Taking the entries below from the top, restate each line exactly and end with the line containing "Open the Returns to-do tile".

= Beginning of Section =

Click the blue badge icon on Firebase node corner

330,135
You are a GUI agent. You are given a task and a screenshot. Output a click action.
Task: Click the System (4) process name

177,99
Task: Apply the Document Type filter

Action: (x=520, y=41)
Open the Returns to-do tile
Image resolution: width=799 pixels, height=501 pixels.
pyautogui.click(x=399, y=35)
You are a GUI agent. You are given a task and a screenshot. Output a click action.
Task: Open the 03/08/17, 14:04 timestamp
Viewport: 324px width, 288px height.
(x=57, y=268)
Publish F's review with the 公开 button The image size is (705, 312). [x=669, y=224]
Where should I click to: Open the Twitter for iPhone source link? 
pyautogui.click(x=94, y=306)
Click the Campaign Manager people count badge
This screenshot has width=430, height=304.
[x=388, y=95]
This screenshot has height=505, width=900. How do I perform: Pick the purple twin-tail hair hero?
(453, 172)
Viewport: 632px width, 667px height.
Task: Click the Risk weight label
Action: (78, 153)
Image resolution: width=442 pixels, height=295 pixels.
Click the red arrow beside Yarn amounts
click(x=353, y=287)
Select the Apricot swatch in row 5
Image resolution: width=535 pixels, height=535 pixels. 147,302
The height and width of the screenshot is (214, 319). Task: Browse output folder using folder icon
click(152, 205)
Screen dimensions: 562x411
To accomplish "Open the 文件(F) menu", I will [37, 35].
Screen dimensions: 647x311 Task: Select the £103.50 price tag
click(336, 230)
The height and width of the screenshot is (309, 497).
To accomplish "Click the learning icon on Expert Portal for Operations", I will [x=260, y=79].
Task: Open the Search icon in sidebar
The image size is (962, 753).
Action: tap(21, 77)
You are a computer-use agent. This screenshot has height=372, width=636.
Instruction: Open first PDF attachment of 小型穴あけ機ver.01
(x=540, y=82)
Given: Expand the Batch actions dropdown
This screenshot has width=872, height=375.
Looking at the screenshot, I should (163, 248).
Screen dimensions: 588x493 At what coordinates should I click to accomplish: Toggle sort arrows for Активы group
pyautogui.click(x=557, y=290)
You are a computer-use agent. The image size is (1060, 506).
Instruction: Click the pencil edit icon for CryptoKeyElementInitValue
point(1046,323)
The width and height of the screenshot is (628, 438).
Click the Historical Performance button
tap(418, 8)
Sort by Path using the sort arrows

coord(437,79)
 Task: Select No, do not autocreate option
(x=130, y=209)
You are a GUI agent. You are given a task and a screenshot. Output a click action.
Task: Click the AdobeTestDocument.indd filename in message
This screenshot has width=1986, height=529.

= End of Section =

• **Your solution**
Click the blue badge icon on Firebase node corner

330,135
You are a GUI agent. You are given a task and a screenshot. Output a click action.
Task: Click the System (4) process name

177,99
Task: Apply the Document Type filter

Action: (x=520, y=41)
Open the Returns to-do tile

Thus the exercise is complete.